Australian shares closed at a more than two-month high on Tuesday, supported by financials and real estate stocks. The S&P/ASX 200 index firmed 0.5 percent or 32.5 points to 6015.2 at the close of trade. The benchmark added 0.5 percent on Monday.
Banks led the race, with the Australian financial index posting its biggest one-day gain in nearly eight-months. Commonwealth Bank of Australia rose 1.9 percent. The gains came even as the country's banking regulator slugged the lender with an extra A$1 billion ($753 million) capital requirement as it released a scathing report into how the bank's "complacent" governance allowed money-laundering to flourish.
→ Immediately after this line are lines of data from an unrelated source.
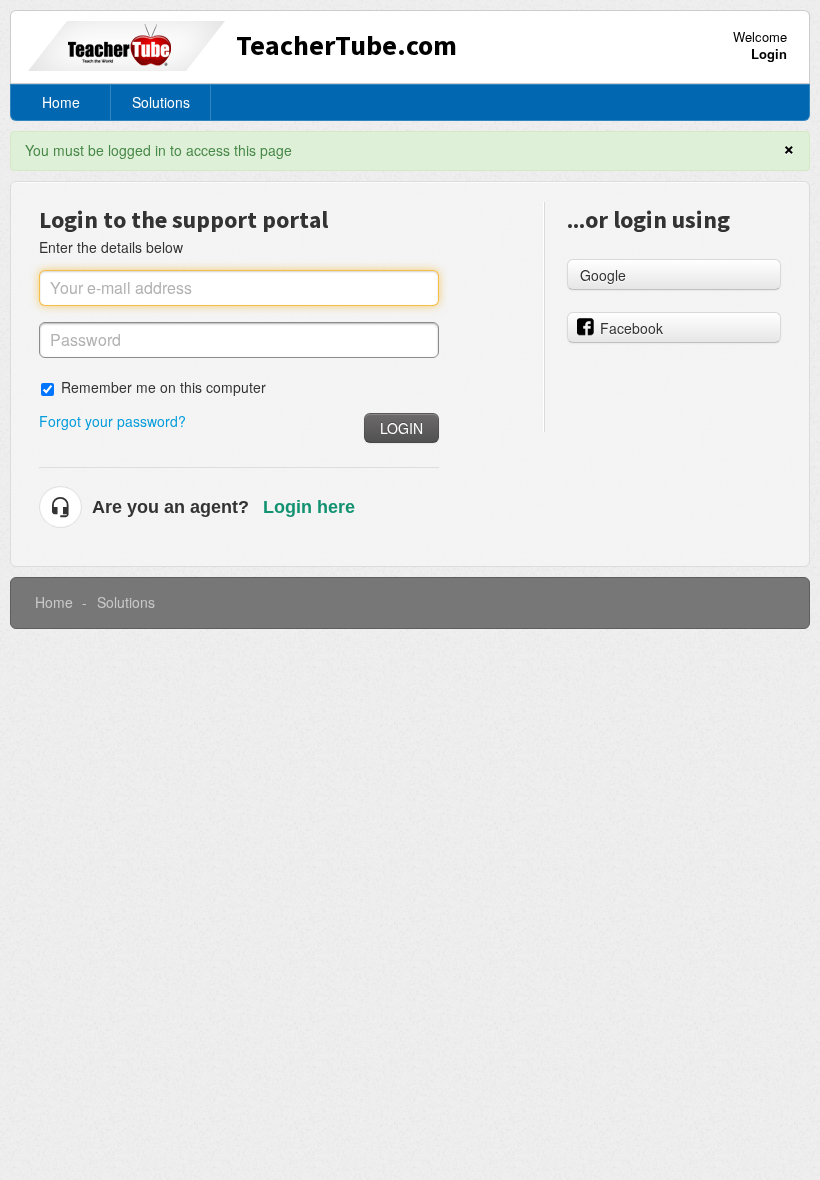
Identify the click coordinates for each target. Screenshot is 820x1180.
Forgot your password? (112, 421)
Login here (309, 507)
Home (61, 102)
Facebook (631, 328)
Australia and New Zealand Banking Group Ltd surged 2.4 percent, its biggest percentage gain in more than nine-months. The lender reported a 4 percent rise in its half-year cash earnings from continued operations, helped by a sharp fall in bad debt charges and expenses declining marginally.
BlueScope Steel Ltd, the country's sole steel producer, traded 0.4 percent higher, while the wider metals and mining index gained 0.5 percent. Across the Tasman sea, New Zealand's benchmark S&P/NZX 50 index edged down 0.1 percent or 7.61 points to finish the session at 8,435.97. Shares of Skycity closed down 0.3 percent.